My Go-To Gel Pens and Fountain Pens
Pens are small but mighty tools. We use them to jot quick and trashable notes, to list our daily tasks and to-do’s, write to friends and family, and even to document our innermost thoughts and dreams!
Here are few of my favorites for doing all the above.
Gel Pens
Pilot G2 Gel Pen in 0.38mm or 0.5mm
A classic, a favorite, an icon. There’s a reason this pen is everywhere. Reliable, inexpensive, just the right amount of juicy. Definitely a smearer, though — so just not my favorite for Tomoe River paper aka my Hobonichi books.
Zebra Sarasa Dry 0.4mm
The ink in this pen is to paper what warm cinnamon rolls are to our taste buds: delicious.

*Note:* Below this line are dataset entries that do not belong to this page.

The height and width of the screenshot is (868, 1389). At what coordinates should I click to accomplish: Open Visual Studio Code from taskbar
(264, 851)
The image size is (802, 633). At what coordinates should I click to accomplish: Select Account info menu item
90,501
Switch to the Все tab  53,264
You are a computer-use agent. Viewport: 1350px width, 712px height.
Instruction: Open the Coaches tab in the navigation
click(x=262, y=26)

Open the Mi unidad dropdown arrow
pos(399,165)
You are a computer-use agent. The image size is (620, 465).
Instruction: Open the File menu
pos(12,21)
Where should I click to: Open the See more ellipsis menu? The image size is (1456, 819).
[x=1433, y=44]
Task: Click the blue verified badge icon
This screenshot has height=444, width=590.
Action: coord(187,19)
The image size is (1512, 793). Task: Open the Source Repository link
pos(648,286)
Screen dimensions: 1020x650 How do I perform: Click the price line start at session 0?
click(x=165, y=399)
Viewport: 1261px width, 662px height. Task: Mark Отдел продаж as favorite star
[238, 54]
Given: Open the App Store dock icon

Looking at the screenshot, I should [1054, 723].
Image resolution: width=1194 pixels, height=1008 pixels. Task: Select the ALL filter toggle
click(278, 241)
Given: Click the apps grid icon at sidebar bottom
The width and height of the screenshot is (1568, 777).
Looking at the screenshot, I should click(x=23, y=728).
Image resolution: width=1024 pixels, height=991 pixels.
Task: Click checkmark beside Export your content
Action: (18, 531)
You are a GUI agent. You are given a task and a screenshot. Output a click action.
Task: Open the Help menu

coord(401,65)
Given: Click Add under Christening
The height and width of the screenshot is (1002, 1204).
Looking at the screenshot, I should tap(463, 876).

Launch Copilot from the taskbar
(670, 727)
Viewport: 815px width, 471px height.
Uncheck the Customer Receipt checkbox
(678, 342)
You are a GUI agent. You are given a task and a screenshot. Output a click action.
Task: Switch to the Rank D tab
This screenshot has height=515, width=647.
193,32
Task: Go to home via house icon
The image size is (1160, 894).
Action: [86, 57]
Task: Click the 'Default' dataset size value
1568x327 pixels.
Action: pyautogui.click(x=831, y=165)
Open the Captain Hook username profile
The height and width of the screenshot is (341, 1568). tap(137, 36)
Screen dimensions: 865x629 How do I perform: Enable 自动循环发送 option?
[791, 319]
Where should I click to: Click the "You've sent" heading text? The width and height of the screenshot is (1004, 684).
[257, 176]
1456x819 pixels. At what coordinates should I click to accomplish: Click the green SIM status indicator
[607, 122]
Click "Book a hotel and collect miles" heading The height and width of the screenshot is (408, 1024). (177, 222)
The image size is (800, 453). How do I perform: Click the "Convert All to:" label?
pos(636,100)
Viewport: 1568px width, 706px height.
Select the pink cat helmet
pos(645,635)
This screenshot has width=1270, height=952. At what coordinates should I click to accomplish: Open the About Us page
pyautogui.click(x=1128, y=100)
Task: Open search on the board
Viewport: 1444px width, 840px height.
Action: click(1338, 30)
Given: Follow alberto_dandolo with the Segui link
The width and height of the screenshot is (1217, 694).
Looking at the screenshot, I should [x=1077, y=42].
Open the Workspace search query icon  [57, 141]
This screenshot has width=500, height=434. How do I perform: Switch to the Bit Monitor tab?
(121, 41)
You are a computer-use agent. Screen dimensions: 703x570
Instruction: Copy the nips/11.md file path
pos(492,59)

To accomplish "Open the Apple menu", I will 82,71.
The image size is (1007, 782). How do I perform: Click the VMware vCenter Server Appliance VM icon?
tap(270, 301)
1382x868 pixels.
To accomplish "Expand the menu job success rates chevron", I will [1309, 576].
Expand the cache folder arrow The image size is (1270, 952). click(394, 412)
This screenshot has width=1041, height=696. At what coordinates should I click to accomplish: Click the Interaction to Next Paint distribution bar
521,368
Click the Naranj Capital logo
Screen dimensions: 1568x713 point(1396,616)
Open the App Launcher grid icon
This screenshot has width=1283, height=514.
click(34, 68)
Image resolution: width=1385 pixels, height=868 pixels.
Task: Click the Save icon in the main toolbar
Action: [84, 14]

This pen is super easy and comfortable to write with and the ink is inky (but not too inky), smooth and dries quickly. Since it’s a standard gel pen, you can swap the ink into different pen bodies of the same mm size, and vice versa. For a while, I liked using the Energel Clena pen body with the Sarasa Dry ink… and vice versa. Obsessive? Sure, maybe. The light purple body is my favorite right now. Lavender Haze, plz.
Fountain Pens
A fountain pen is a pen that has a separate nib and separate reservoir of ink. The pen draws ink from the reservoir through a feed to the nib. The ink travels by a combination of gravity and capillary action (i.e. cohesion, adhesion, and surface tension working together). Different shapes and styles of nibs can change the amount of ink distributed and the thickness of your writing line. Most fountain pens have replaceable nibs, come in different materials and styles from Extra-Fine to Extra Broad.